In February 2025 during a meeting with President Vladimir Putin Governor Shapsha announced his intention to run for a second term and received Putin's endorsement.

==Candidates==
In Kaluga Oblast candidates for Governor of Kaluga Oblast can be nominated only by registered political parties. Candidate for Governor of Kaluga Oblast should be a Russian citizen and at least 30 years old. Candidates for Governor of Kaluga Oblast should not have a foreign citizenship or residence permit.
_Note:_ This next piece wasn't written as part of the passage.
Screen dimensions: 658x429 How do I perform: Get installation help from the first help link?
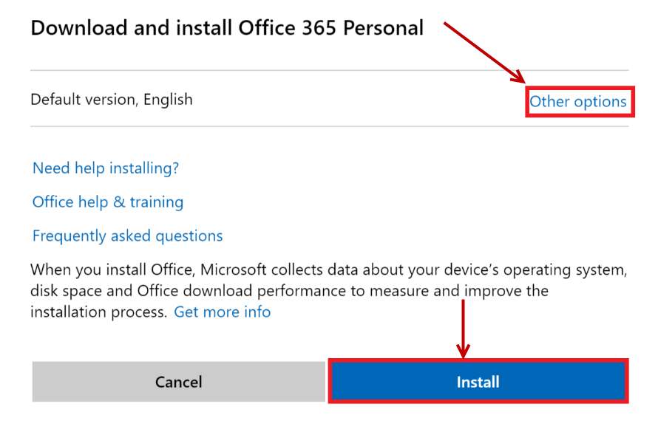tap(106, 168)
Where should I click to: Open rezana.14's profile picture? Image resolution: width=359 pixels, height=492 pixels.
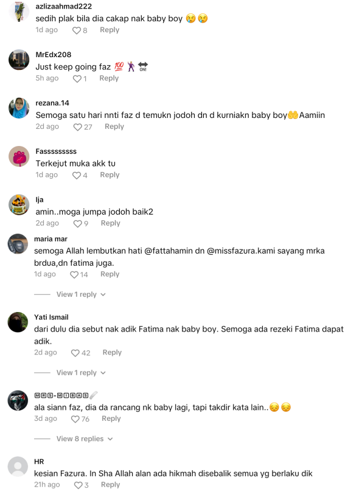click(19, 108)
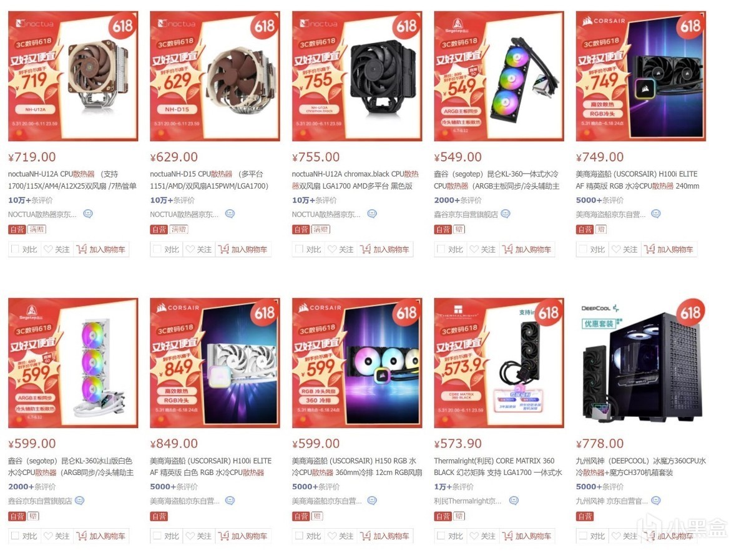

Each candidate in order to be registered is required to collect at least 5% of signatures of members and heads of municipalities. Also gubernatorial candidates present 3 candidacies to the Federation Council and election winner later appoints one of the presented candidates.

===Declared===

| Candidate name, political party |  |  | Occupation | Status | Ref. |
|---|---|---|---|---|---|
| Stepan Oparyshev Liberal Democratic Party |  |  | Construction executive 2020 gubernatorial candidate | Registered |  |
| Ivan Rodin Party of Pensioners |  |  | Member of Kaluga City Duma (2020–present) Former professional football player | Registered |  |
| Vladislav Shapsha United Russia |  | Vladislav Shapsha | Incumbent Governor of Kaluga Oblast (2020–present) | Registered |  |
| Nikolay Yashkin Communist Party |  |  | Member of Legislative Assembly of Kaluga Oblast (1996–present) Agribusinessman 2015 and 2020 gubernatorial candidate | Registered |  |
| Nadezhda Yefremova SR–ZP |  |  | Member of Legislative Assembly of Kaluga Oblast (2020–present) 2020 gubernatorial candidate | Registered |  |

===Candidates for Federation Council===

| Head candidate, political party |  | Candidates for Federation Council | Status |
|---|---|---|---|
| Stepan Oparyshev LDPR |  | * Ilya Astafyev, individual entrepreneur * Taras Baranchuk, businessman * Vladimir Nosov, former Deputy Prosecutor of Kaluga Oblast (2007–2018), construction executive | Registered |
| Ivan Rodin Party of Pensioners |  | * Sergey Gerasimov, businessman * Kirill Grishin, surveying executive * Natalya Terekhova, Member of Legislative Assembly of Kaluga Oblast (2020–present), businesswoman | Registered |
| Vladislav Shapsha United Russia |  | * Anatoly Artamonov, incumbent Senator (2020–present), Chairman of the Council Committee on Budget and Financial Markets (2020–present) * Konstantin Gorobtsov, Deputy Governor of Kaluga Oblast (2018–present) * Oleg Komissar, Member of Legislative Assembly of Kaluga Oblast (2015–present), Rostec chemical executive | Registered |
| Nikolay Yashkin Communist Party |  | * Artur Agvanyan, Member of Legislative Assembly of Kaluga Oblast (2020–present) * Anton Arkhipov, party instructor * Tatyana Lomakova, former Member of Kaluga City Duma (2015–2020) | Registered |
| Nadezhda Yefremova SR–ZP |  | * Irina Bergovskaya, former Member of Civic Chamber of Kaluga Oblast (2022–2025) * Aleksey Gunko, military pensioner * Marina Momotyuk, cosmetology clinic chief doctor | Registered |

==Finances==
All sums are in rubles.

| Financial Report | Source | Oparyshev | Rodin | Shapsha | Yashkin | Yefremova |
| First |  | 25,000 | 25,000 | 7,525,000 | 25,000 | 25,000 |
| Final | 575,000 | 26,700 | 13,364,766 | 1,119,872 | 25,000 |

==Polls==

| Fieldwork date | Polling firm | Shapsha | Yefremova | Yashkin | Oparyshev | Rodin | None | Lead |
|---|---|---|---|---|---|---|---|---|
| 14 September 2025 | 2025 election | 72.2 | 9.0 | 6.5 | 4.8 | 4.4 | 3.1 | 63.2 |
| March – August 2025 | INSOMAR | 78 | 4 | 8 | 5 | 2 | 3 | 70 |

==Results==

Summary of the 12–14 September 2025 Kaluga Oblast gubernatorial election results
| Candidate |  | Party | Votes | % |
|---|---|---|---|---|
|  | Vladislav Shapsha (incumbent) | United Russia | 252,179 | 72.24 |
|  | Nadezhda Yefremova | A Just Russia – For Truth | 31,305 | 8.97 |
|  | Nikolay Yashkin | Communist Party | 22,776 | 6.52 |
|  | Stepan Oparyshev | Liberal Democratic Party | 16,599 | 4.76 |
|  | Ivan Rodin | Party of Pensioners | 15,265 | 4.37 |
| Valid votes |  |  | 338,124 | 96.86 |
| Blank ballots |  |  | 10,947 | 3.14 |
| Total |  |  | 349,071 | 100.00 |
| Turnout |  |  | 349,071 | 44.76 |
| Registered voters |  |  | 779,899 | 100.00 |
| Source: |  |  |  |  |

Governor Shapsha re-appointed incumbent Senator Anatoly Artamonov (United Russia) to the Federation Council.